Hobbes as a case study of the importance of studying political myth-making
Schmitt’s study contains a sustained and often interesting discussion of how Hobbes deployed mythic symbols as a creative supplement to his more general use of rationalistic, even scientific, argumentation (Schmitt 1996b: 5–12, 19, 26, 49, 52, 62–3, 74, 81–4, 94–5). With respect to either the creators of myth, or those who receive and believe in them, he expressly states that his primary question is located not primarily, or exclusively, at the level of individual psychology, or biography. Instead, it is articulated within a theoretical framework that requires a widely credible myth of the nature of a nation state, with the latter interpreted as an overarching collective force. That is, a secular god-like figure of a sovereign-representative-person, the totality of which is more than the sum of his parts. Given the difficult historical conditions of 17th-century England under which Hobbes was writing, this image of sovereignty was required to respond to the collective needs of his fellow citizens. These included a requirement for a strong and higher public authority sufficient to end a fearful type of internal conflict and resulting insecurities. Within a 17th-century English historical context, Hobbes re-affirmed the rationale of an absolutist type of state.
Yet, according to Schmitt, the type of a myth required for such original and contextual affirmation of a need for state-guaranteed security and protection must also be supplemented by concrete mythic images. These must prove themselves adequate to the later historical development of the extensive machinery of public sector operations. Such complementary mythology is not, however, that of a ‘total’, or ‘quantitative’, type of state which, in keeping with the imperatives of a totalitarian regime, dissipates its power by seeking in vain to intervene everywhere and regulate everything. Instead, a mythic figure of sovereignty as something only relatively transcendent needs to arise in response to a cultural tradition’s already constituted need for collective security. The latter is itself an integral life-element of every citizen: one that generally both pre-dates and post-dates the existence of each. The resulting myth, conditioned by the context of its emergence, permanently risks becoming anachronistic following developments with this cultural tradition. These include the rise of a semi-autonomous form of technology and processes of industrialisation radiating potentially totalitarian implications, which largely evade systems of control:
The sovereign-representative-person is much more than the sum total of all the participating particular wills. To be sure, the accumulated anguish of individuals who fear for their lives brings about this new power, but it affirms rather than creates this new god. To this extent the new god is transcendent vis-à-vis all contractual partners of the covenant and vis-à-vis the sum total, obviously (though) only in a juristic and not in a metaphysical sense. The sovereign-representative person cannot thus delay the complete mechanization of the state. It is only a time-bound expression of the baroque idea of representation of the seventeenth century, of absolutism, not of ‘totalism’.

#### Supplied records:
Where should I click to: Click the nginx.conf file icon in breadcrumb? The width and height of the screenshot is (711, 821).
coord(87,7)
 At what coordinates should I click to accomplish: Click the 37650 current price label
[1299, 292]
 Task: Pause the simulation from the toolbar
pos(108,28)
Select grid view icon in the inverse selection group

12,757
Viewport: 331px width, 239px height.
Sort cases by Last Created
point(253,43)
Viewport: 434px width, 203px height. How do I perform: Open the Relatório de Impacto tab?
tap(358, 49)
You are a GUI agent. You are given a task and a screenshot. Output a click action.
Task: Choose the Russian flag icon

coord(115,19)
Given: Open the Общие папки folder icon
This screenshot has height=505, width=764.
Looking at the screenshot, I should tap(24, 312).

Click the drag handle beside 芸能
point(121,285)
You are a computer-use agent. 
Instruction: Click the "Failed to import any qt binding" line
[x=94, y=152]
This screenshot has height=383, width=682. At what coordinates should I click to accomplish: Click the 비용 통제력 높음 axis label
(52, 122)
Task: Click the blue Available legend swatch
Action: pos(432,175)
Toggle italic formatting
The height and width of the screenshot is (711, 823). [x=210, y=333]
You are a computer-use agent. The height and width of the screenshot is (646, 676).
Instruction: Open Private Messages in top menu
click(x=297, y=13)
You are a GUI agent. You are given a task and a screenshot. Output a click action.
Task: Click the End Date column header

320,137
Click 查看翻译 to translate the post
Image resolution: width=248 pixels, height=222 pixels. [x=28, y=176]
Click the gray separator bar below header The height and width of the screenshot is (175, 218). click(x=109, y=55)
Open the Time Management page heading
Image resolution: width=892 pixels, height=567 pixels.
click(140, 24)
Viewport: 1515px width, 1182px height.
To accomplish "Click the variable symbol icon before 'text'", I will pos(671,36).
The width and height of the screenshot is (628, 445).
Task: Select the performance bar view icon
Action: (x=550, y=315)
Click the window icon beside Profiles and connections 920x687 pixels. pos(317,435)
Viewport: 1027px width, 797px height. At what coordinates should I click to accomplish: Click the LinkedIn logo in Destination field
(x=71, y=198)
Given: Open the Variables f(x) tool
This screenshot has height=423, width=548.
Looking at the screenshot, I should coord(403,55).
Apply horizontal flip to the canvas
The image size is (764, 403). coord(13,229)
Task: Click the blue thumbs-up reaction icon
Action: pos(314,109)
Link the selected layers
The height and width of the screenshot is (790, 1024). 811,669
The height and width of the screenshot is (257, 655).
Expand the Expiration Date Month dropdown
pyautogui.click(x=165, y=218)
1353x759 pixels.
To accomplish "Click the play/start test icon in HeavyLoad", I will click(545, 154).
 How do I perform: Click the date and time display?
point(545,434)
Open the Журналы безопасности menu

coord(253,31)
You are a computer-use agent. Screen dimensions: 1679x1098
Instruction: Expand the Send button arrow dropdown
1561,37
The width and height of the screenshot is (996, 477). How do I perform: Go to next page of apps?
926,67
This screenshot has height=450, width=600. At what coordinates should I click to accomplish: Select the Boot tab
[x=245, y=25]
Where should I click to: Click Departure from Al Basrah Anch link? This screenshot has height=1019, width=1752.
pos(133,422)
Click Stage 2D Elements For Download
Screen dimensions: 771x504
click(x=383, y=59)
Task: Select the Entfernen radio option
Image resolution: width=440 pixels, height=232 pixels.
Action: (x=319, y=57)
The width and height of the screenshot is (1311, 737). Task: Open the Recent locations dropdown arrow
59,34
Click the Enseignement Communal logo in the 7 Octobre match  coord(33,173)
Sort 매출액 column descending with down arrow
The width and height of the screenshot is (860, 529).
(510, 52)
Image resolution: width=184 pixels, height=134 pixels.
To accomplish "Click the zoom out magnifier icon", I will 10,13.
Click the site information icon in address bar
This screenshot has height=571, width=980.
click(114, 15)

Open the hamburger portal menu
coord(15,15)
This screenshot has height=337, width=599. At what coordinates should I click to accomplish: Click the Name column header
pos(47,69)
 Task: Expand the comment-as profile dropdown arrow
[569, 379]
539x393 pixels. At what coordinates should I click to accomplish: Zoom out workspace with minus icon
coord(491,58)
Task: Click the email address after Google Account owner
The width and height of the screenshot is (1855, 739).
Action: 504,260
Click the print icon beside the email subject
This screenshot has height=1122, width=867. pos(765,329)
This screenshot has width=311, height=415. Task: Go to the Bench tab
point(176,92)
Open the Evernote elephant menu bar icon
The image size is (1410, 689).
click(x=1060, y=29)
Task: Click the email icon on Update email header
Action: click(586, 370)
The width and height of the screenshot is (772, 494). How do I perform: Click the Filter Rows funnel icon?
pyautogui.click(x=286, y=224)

#### What to produce:
In the passage on Schmitt and Hobbes, the sovereign-representative person is described as a time-bound expression of what? The rows have no part in this.

#### Written reply:
It is a time-bound expression of the baroque idea of representation of the seventeenth century, of absolutism, not of 'totalism'.